Grandchildren living with their grandparent(s) but with no parents present also constitute a census family.
Conformity to relevant internationally recognized standards
This standard is compatible with the definition of family nucleus presented in the United Nations' Principles and Recommendations for Population and Housing Censuses, Revision 1, 1998. This document provides the following definition: "A family nucleus is one of the following types (each of which must consist of persons living in the same household): (a) a married couple without children, (b) a married couple with one or more unmarried children, (c) a father with one or more unmarried children or (d) a mother with one or more unmarried children. Couples living in consensual unions should be regarded as married couples." Furthermore, it defines child, for census purposes, as "any unmarried individual, regardless of age, who lives with his or her parent(s) and has no children in the same household." (The subsequent discussion clarifies that unmarried includes never married and divorced.)

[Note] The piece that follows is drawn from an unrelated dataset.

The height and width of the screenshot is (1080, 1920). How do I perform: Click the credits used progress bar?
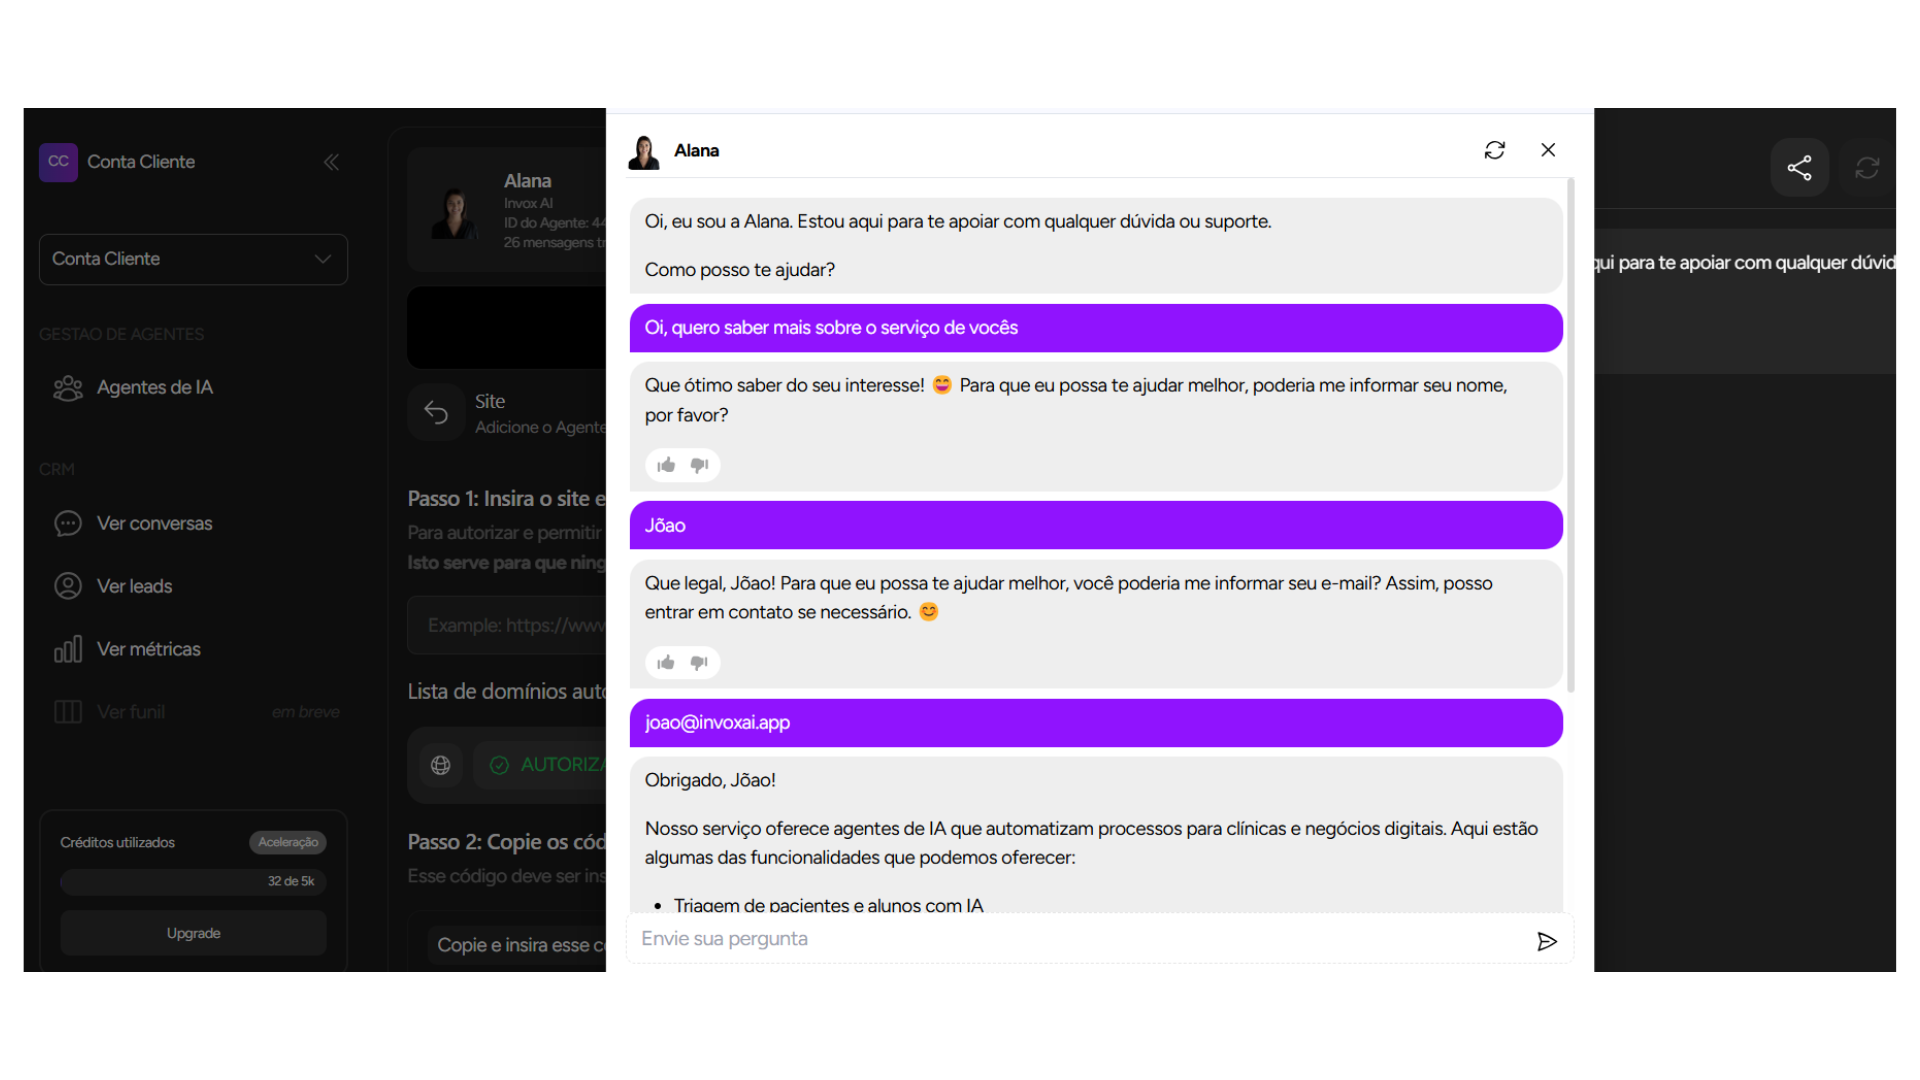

In its discussion of statistical units, the Final Report and Recommendations of the Canberra Group, Expert Group on Household Income Statistics comments on international usage of two concepts of family which it refers to as the nuclear family and a broadly defined family often referred to as the economic family. The report observes that "nuclear families are defined as parent(s) and unmarried children sharing a dwelling. Sometimes an age limit for children (e.g. 18 years) is added to the definition." This standard fits within this definition.
Relation to previous standard
In the previous standard, children were defined as "under the age of 25". In this standard, the age limit has been removed. However, only the Survey of Labour and Income Dynamics ever used an age-limited definition of "child" in identifying families.
The previous standard made no reference to same-sex couples. The addition of the words "a couple may be of opposite or same sex" reflects the established practice of including same-sex common-law couples and recognizes that same-sex couples can also be married.
This standard includes families made up of grandchildren living with their grandparent(s) with no parents present. Such families were not included in the previous standard.
This standard was approved by Methods and Standards Committee on February 20, 2006.
These variables are currently being revised. The new versions will reflect revised definitions of married and common-law couples that state that couples can be of opposite or same sex.
Variable: Census Family Marital Structure
Census family marital structure is defined as the classification of census families by marital arrangements of the spouses or parents. This facilitates analysis where the prime interest is in spousal marital arrangements.
Note: Where underlying data are not available, data for Intact families, Step-families and Blended families will be omitted from the classification.
Variable: Census Family Parental Structure
Census family parental structure is defined as the classification of census families by the presence of children. This facilitates analysis where the prime interest is in the presence or absence of children
Variable: Census Family Size
Census family size refers to the number of persons in a census family.
Variable: Census Family Type
Census family type refers to the classification of census families according to whether or not any member is responsible for household maintenance, that is, payments for rent, or mortgage, or taxes, or utilities, etc.
Primary maintaining family refers to a census family of which the primary household maintainer (i.e., the person identified as being responsible for household payments) is a member.
Other maintaining family refers to a census family which contains a household maintainer other than the primary household maintainer.
Non-maintaining family refers to a census family which does not contain a person who is responsible for household payments.